Have you ever been on a boat? A cruise, perhaps? There’s a definite moment when you’re on the boat, just like there was a definite moment when you were not on the boat. The moment you find yourself on the boat, you’re aboard. You’ve onboarded.
(I’ve learned my wicked editor’s ways. I know he thinks I’ll end this post right here and he’ll cast reams of curses in my direction. I’m going to aikido that petty fool and keep writing.)
While my topics have been known to stretch far, wide, and in some unpredictable directions, this post isn’t actually about anything too nautical. The boat is a metaphor, if you didn’t see that coming. Yet as a person of far-reaching pirate repute, I have a thing or two to say about sea-faring vessels.
Whether the boat you’re boarding is a little dinghy or a 20-storey cruise ship, there are a few steps you need to go through in order to walk that plank aboard. Unless you sleep on the pier, you probably had to take a trip to get out to the water, possibly pack some stuff, buy some duty-free champagne and day-glo spring break t-shirts, etc. If you think the sole moment you’ve onboarded is when you take your first step on the ship, you’re ignoring the heaps of effort that’ve gone into getting yourself there: physically, emotionally, psychologically, and spiritually. I would expect that your first step upon boarding would be to unfurl your Ouija board and start casting some divinations. Chart out the local icebergs, if nothing else.
Getting on board involves a whole whack of preboarding to allow you to step into the shimmering light of your state-of-the-art floating city without pesky annoyances like proving your citizenship or history of vaccinations. If you want smooth sailing before the smooth sailing begins, there are loads of steps to go through, to prime and prepare your passengers.
For those of you in the back having trouble understanding why you’re still reading about getting onto a boat, let me connect the metaphor more explicitly: whenever you begin a new experience – whether that’s a job, going to a festival, making a sacrificial offering to the full moon, you name it – there’s a distinct moment the event begins, but there are a bunch of preparations to make, long before it begins. You make the beginning more of a capital-B Beginning, with each of those preparations: both in significance, and in smoothness.

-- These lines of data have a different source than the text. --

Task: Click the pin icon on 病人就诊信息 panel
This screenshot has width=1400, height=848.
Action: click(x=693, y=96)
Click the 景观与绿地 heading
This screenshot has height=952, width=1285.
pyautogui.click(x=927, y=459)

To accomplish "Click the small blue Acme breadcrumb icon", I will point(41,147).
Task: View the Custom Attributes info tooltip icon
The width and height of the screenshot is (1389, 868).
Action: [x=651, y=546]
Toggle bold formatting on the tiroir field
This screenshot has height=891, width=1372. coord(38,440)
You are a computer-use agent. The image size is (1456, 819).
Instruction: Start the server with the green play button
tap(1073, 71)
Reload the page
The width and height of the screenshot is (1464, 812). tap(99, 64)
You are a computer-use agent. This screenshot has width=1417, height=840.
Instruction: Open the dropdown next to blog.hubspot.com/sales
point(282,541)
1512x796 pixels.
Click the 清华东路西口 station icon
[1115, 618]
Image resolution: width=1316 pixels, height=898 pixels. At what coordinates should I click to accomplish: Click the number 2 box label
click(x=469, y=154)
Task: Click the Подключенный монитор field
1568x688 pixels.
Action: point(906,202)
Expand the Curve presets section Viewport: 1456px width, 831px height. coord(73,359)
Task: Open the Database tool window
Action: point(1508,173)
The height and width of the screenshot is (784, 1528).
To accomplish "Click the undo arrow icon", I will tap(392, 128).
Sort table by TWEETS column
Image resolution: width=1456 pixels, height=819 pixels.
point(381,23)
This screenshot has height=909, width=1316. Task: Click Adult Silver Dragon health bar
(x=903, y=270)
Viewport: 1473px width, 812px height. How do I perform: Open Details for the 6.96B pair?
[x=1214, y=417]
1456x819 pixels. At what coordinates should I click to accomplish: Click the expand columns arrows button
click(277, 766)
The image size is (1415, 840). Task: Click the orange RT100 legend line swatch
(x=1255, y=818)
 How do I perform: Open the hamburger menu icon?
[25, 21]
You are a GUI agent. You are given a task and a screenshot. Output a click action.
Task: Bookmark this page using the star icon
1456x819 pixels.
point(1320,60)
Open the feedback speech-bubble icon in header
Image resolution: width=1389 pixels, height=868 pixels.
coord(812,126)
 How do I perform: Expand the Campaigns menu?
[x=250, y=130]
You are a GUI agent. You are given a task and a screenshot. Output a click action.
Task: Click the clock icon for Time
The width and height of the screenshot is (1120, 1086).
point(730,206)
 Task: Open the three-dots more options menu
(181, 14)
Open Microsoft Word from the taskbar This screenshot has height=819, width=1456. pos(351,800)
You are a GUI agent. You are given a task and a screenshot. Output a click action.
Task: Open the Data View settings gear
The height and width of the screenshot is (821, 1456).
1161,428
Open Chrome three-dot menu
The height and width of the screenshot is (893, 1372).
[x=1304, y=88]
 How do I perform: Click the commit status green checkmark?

If you’re starting a new job, it might be taking care of all the legal paperwork, learning about the company’s mission and values, reading some curated posts on their blog, understanding the typical employee’s daily caffeine intake. You name it. If you're conducting some occult ritual at the full moon, you need to cast your spells on your candles, sharpen your knives… I mean I’m not writing any of this from experience but you get the idea.
Some of these steps are strictly functional, like having a sharp knife, or IT knowing you’ll be arriving on Monday so they can have your computer glistening and ready with your name on it. In the case of a cruise ship carrying 5000 passengers for a week, you may really need to know that everyone is immunized against polio, and sorting that out in the first moments of their arrival is just a bad use of time. Yet as much as these are functional, they’re important from the lens of experience design. The entire discipline of marketing teaches us the impact of effectively priming peoples’ expectations, and an identical experience can impact participants in wildly different ways depending what prior steps occurred to create anticipation and excitement. And assuming there’s a social dimension to the experience you’re designing (and it’s rare that there isn’t a social dimension) you can prime people to arrive in a state so they feel they’re with their people even before they walk the plank.
Don’t waste your time or energy with onboarding. Because today we’ve seen how much needs to happen in preboarding, to set onboarding up for its potential. It’s like the soft service toss of the tennis ball, as it hangs silently in the air before a racquet with 50 lbs of string-tension smashes into it, propelling it faster than a highway-speeding car in less than the blink of an eye. The racquet is coming. But for now, we’re just considering the toss – getting the ball where it needs to be before the moment of impact.
Preboarding needs to happen well so onboarding can happen well. Onboarding needs to happen well so everything after that can happen well. These first few minutes, hours, days, and weeks of a new experience (like a job) will dictate almost everything. Really. Almost everything. If you do it well, you’ve picked some of the highest impact, lowest effort items that almost always get missed, but amidst our chaotically busy lives, they’re so easy to miss.
So here’s your call. Look at the lineup of people eagerly waiting to board the Icon of the Seas, or Dr. J’s Pirate Ship. Look how excited they are. Realize all they’ve done to get to this point, and make sure that you aren’t relying on luck for things to go right, because you wouldn’t do that for the rest of your experience, or the rest of your business, would you?